It is a common practice in Thailand for landlords to propose several contracts when they engage a new tenant.

It is a common practice in Thailand for landlords to propose several contracts when they engage a new tenant. Apart from the rental contract for the space, contracts may be proposed for the rental of any furnishings and for services relating to the use of the property e.g. the common area services in the case of a building.

The reason behind the split is taxation, often driven primarily by the 12.5% house and land tax that applies to the rental of buildings for commercial purposes.

VAT and leases

VAT may also be a prime reason to split the contracts, as the rental of space is one of the businesses under the Revenue Code that is specifically exempted from VAT. Landlords therefore do not have to add 7% VAT to space rentals.

The rental of furniture and the provision of property related services on the other hand fall outside the exemption. From a VAT perspective, a landlord may invariably end up carrying on two businesses, one that is exempted and another that is not.
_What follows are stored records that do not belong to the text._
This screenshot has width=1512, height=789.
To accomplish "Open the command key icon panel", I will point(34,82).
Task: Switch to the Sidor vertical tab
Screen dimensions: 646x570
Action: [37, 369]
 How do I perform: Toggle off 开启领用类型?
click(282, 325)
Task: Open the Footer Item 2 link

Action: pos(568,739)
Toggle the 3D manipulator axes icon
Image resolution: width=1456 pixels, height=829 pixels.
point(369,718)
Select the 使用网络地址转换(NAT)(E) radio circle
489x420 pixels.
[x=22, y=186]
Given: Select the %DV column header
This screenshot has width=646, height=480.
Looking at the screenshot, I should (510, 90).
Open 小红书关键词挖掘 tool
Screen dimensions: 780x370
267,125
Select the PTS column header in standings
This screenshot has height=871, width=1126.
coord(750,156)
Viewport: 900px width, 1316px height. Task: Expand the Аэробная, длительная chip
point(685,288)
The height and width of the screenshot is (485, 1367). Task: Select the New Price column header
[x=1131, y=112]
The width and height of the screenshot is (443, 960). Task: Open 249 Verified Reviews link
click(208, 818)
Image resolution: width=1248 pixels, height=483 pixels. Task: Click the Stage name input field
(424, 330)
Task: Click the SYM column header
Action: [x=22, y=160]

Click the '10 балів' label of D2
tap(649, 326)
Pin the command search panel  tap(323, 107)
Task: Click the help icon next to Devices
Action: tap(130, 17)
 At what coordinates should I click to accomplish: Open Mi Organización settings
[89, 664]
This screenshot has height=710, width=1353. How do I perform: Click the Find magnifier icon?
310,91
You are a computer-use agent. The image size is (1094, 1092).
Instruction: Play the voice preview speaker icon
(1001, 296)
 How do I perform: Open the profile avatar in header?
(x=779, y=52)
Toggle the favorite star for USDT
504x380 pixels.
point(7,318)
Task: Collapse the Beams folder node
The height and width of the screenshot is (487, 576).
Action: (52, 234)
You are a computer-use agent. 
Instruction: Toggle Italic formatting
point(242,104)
This normally makes record keeping and compliance with the laws more complicated, especially on the expenses side.

A VAT registrant is entitled to claim a credit for the VAT paid (referred to as "input VAT") on most types of expenditure relating to the VAT business. VAT paid on certain expenditure cannot be claimed, including the expenditure that relates to the use of the office space, because it is a VAT exempt business.

To be entitled to claim input VAT as a deduction, the registrant must posses a tax invoice prepared in accordance with the format prescribed by the Revenue Code.

The landlord will therefore have to keep track of his expenses, make sure he receives proper tax invoices so he can have a chance of claiming a credit for the VAT and then consider whether the VAT is actually creditable. The chance of making errors - and hence liability to tax penalties - normally increases once you enter the VAT system and are running VAT and non-VAT businesses.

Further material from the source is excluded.